▶ **TASK TO CARRY OUT**
Exact copy, no pictures: reproduce the lines from the one that holds "Open 招聘岗位 value select box" through the end of the entries.

▶ **MATERIAL FOR THIS EXERCISE**

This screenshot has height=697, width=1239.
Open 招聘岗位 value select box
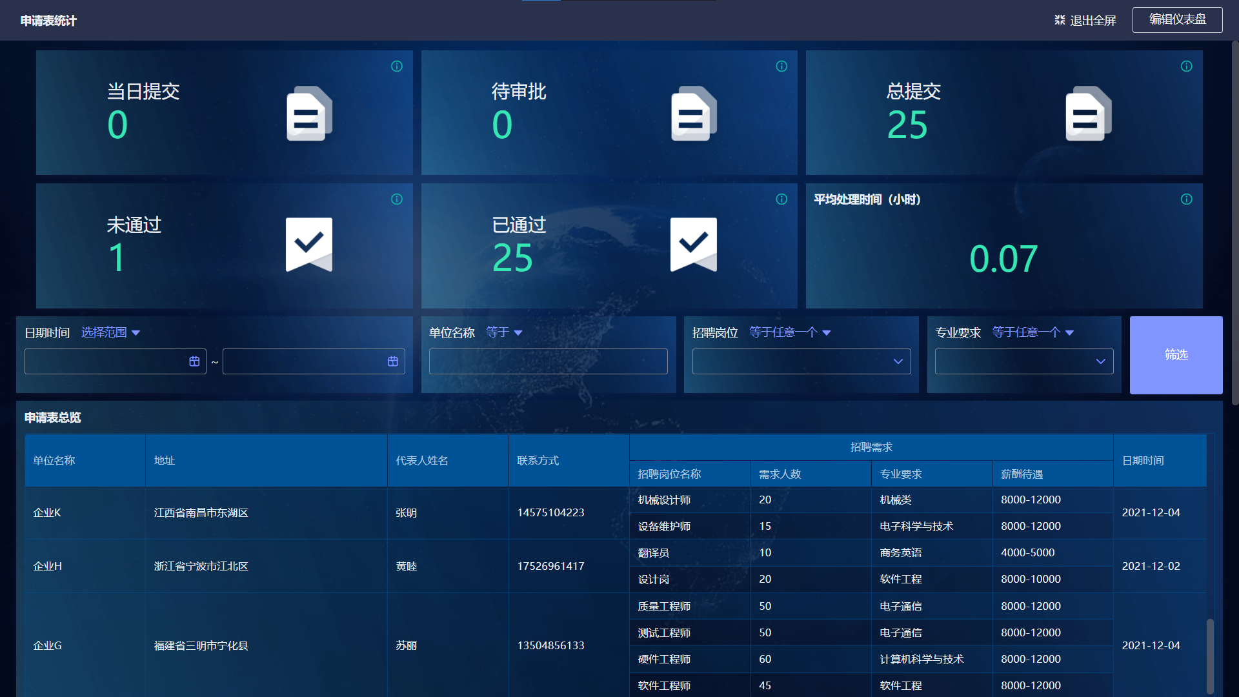(x=801, y=361)
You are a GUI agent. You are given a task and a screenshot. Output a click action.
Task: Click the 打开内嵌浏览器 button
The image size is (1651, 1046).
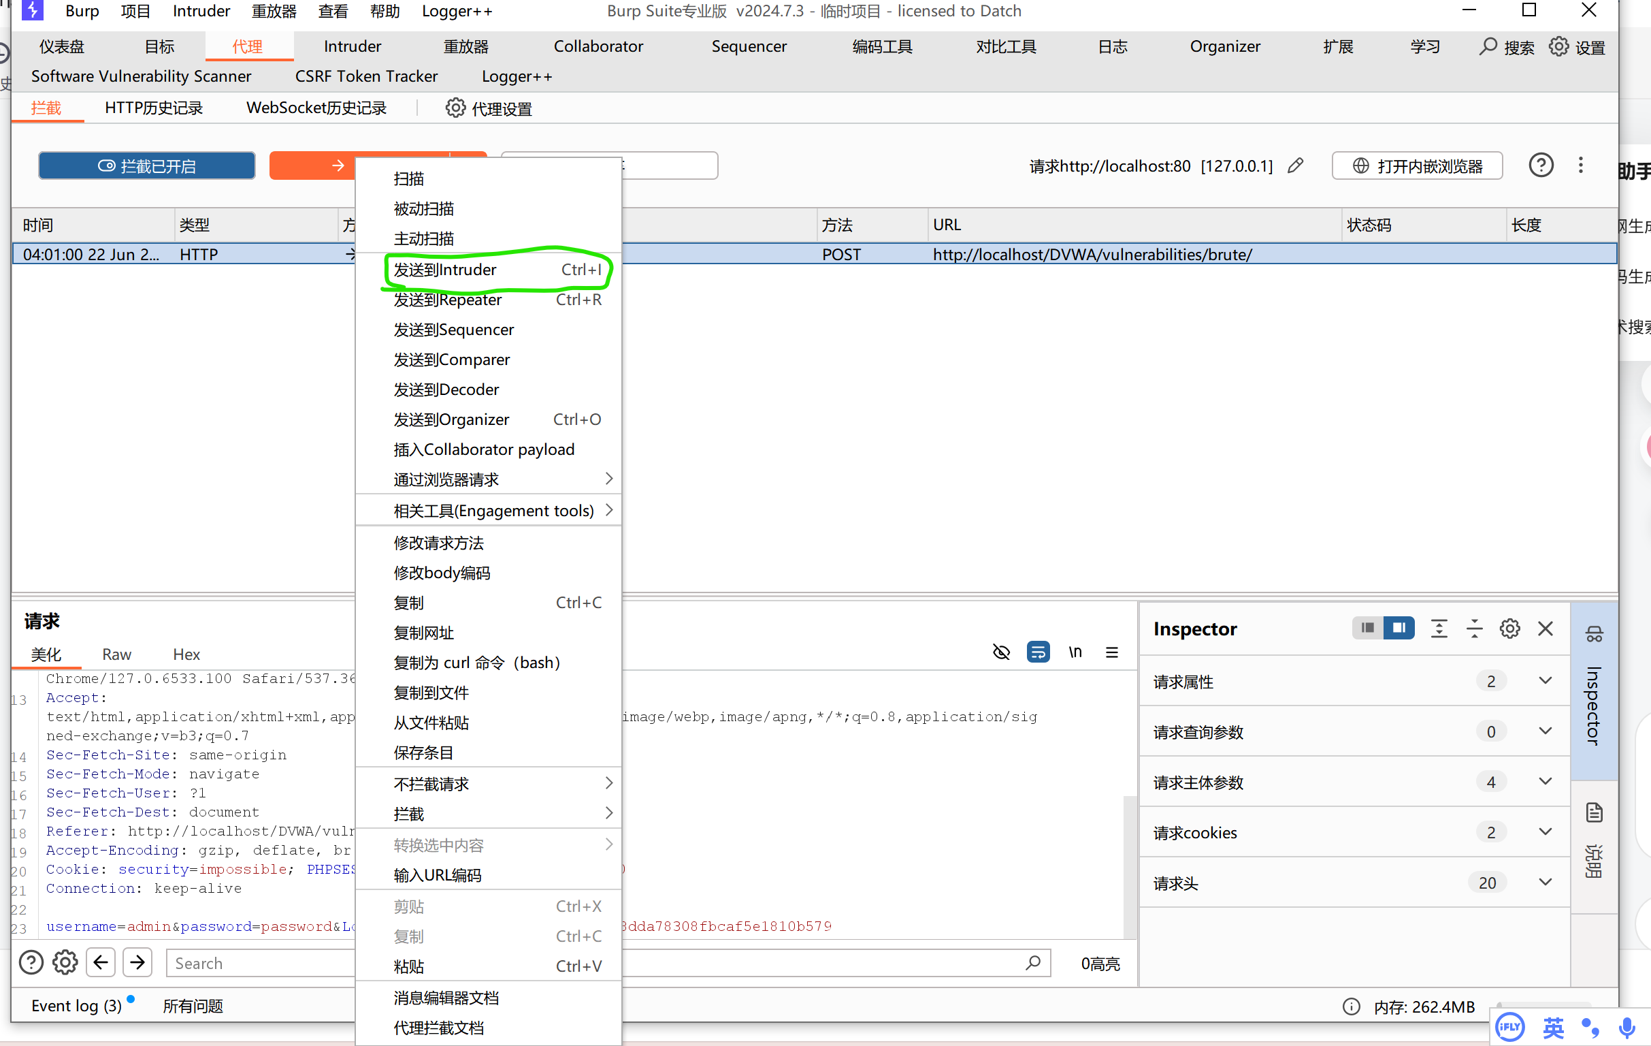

▶ **TASK RESPONSE**
Open 招聘岗位 value select box
(x=801, y=361)
You are a GUI agent. You are given a task and a screenshot. Output a click action.
Task: Click the 打开内嵌浏览器 button
The image size is (1651, 1046).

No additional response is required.